**What is needed**: Leaving the images aside, print every record in the material exactly.

**Information given**:
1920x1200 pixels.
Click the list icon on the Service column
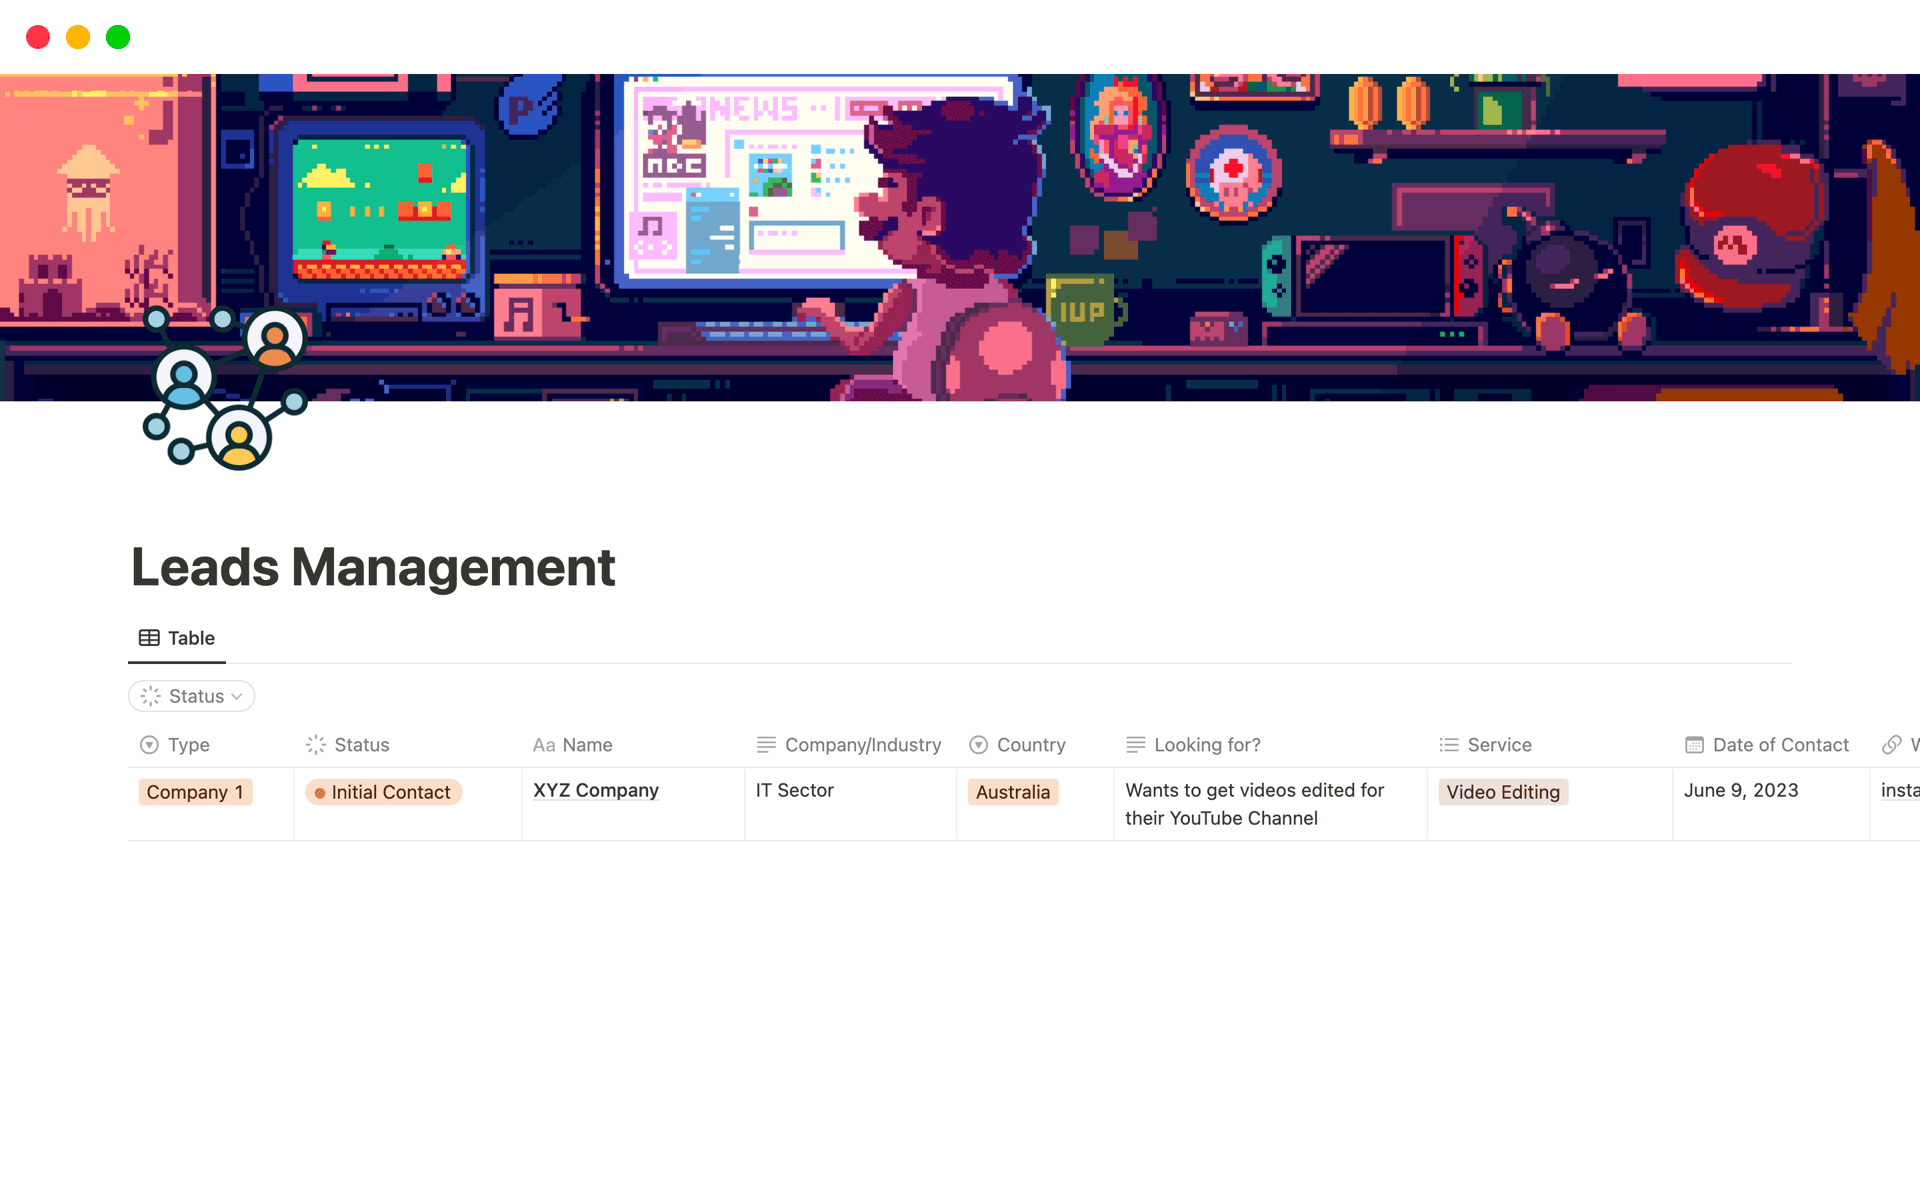(1448, 745)
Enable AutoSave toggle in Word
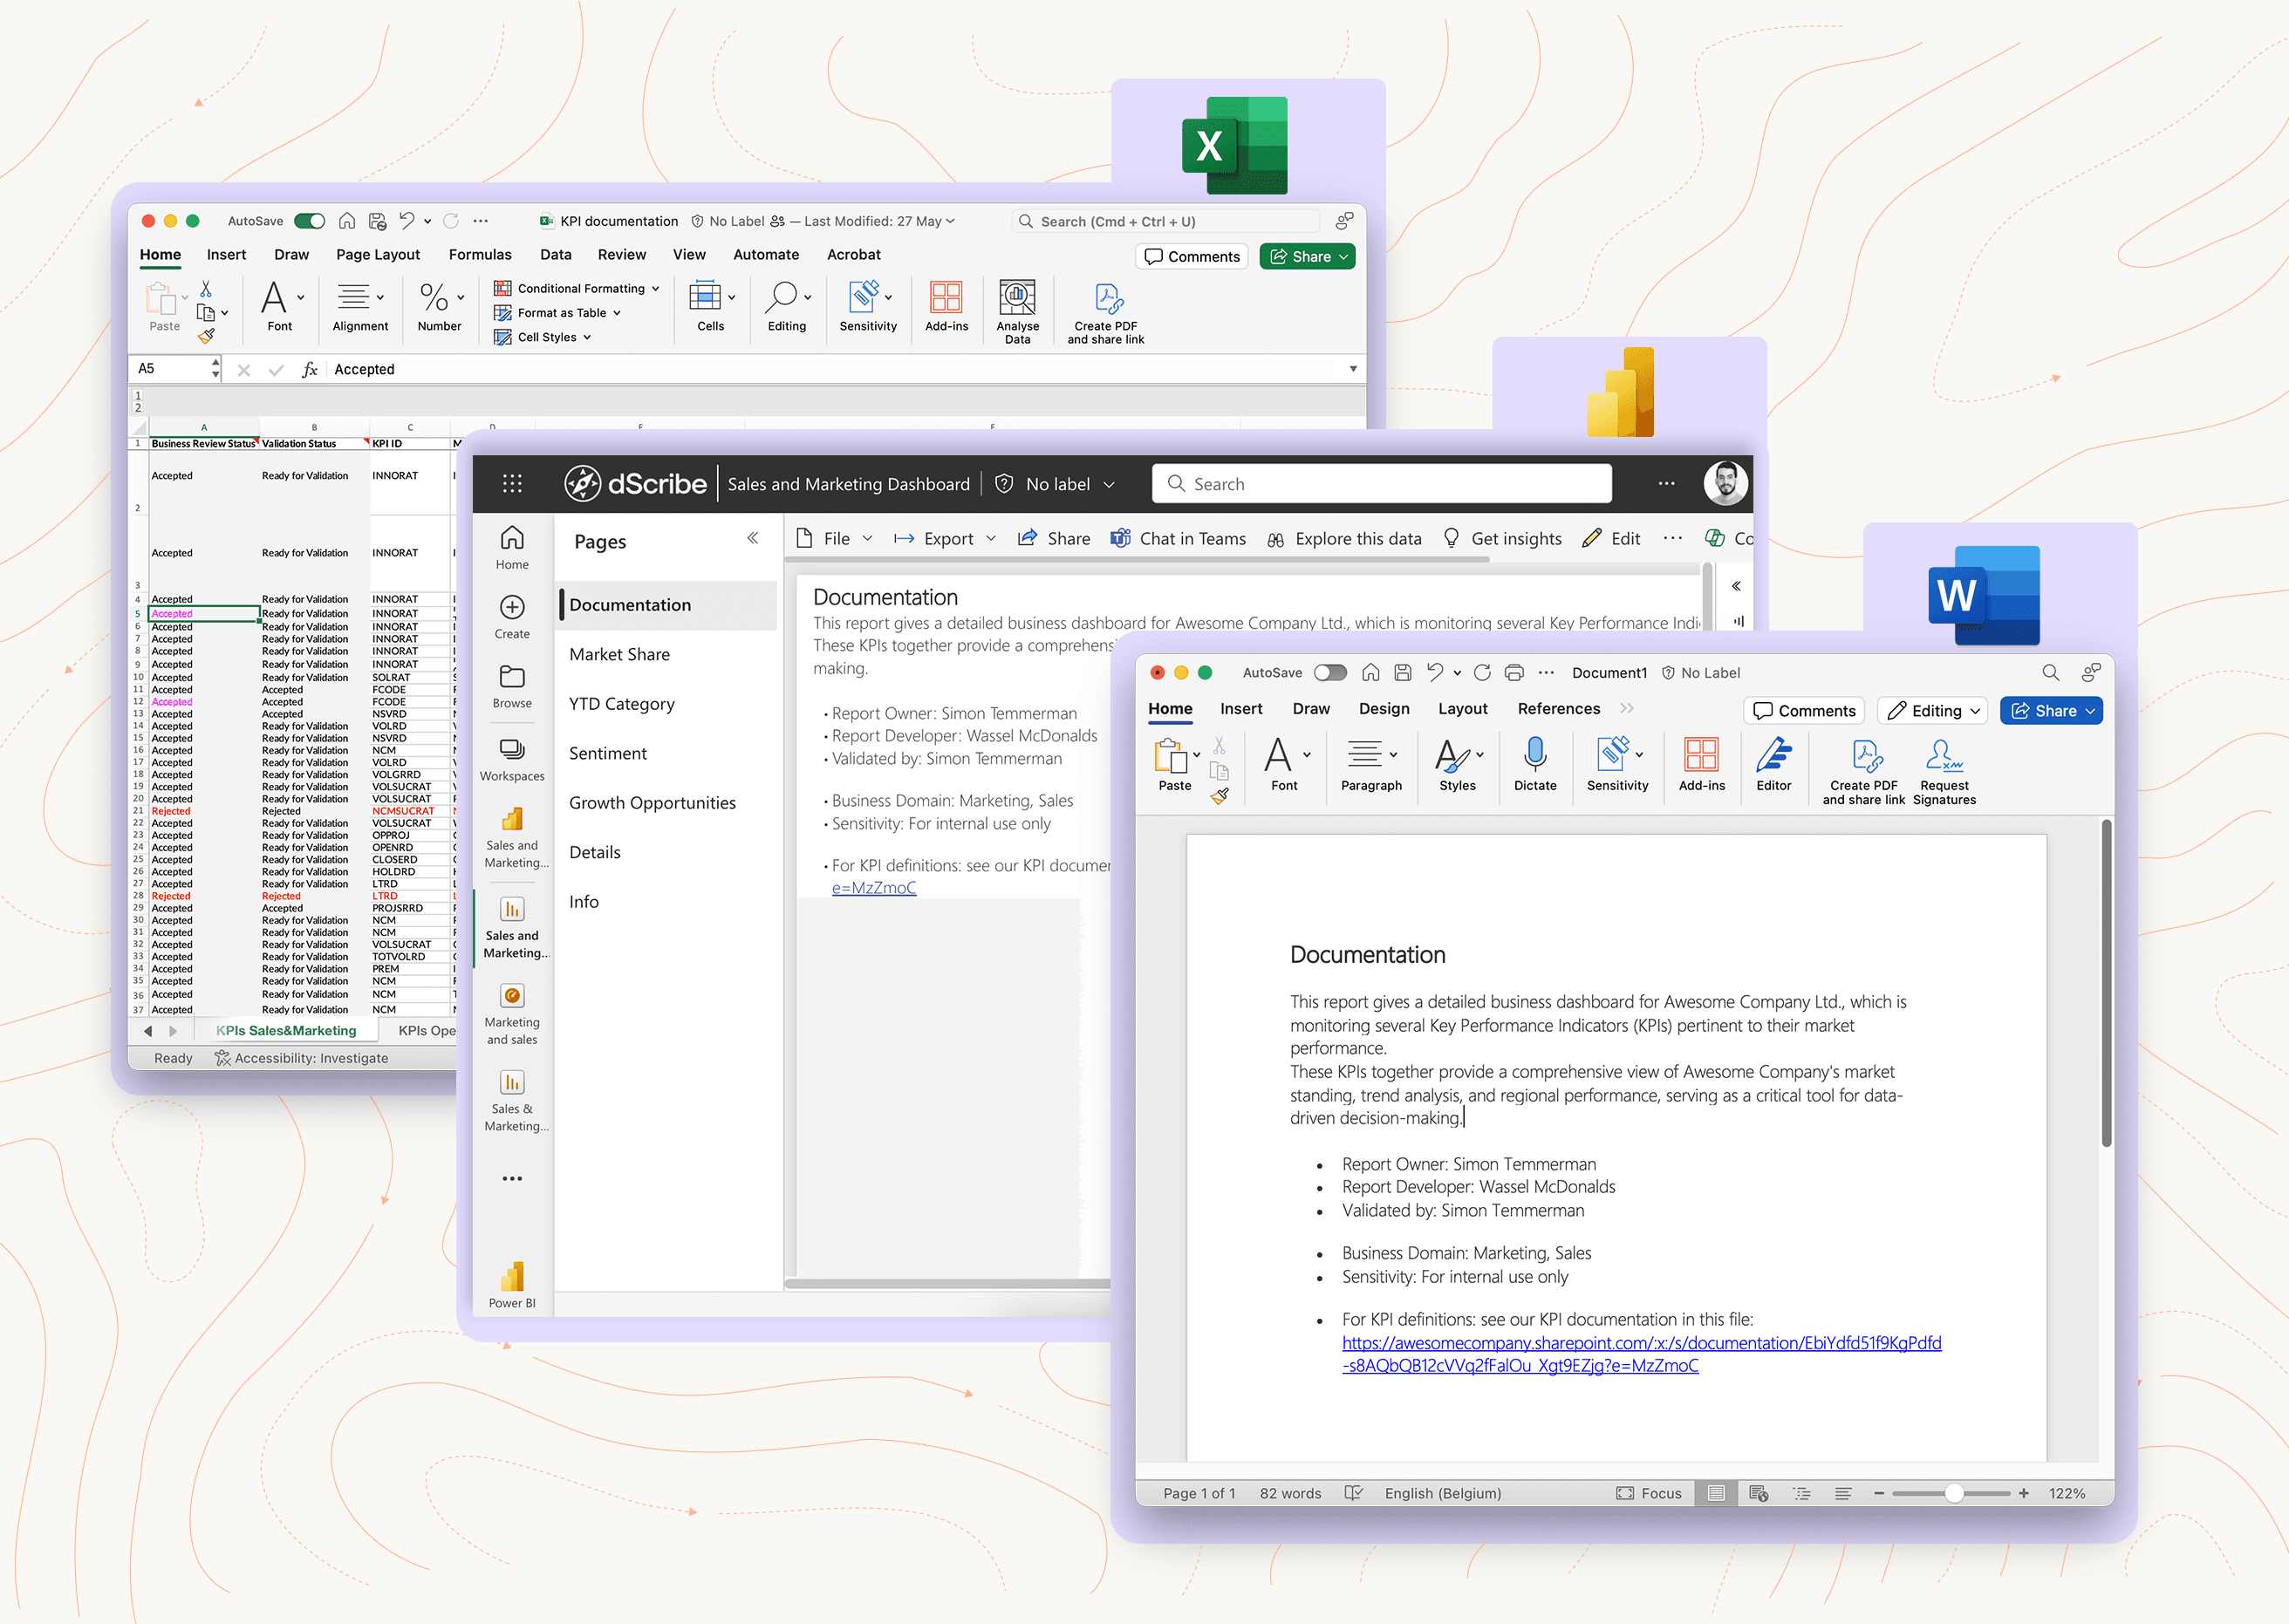 [1330, 673]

**The completed task**:
1920x1200 pixels.
Click the list icon on the Service column
(1448, 745)
Enable AutoSave toggle in Word
 [1330, 673]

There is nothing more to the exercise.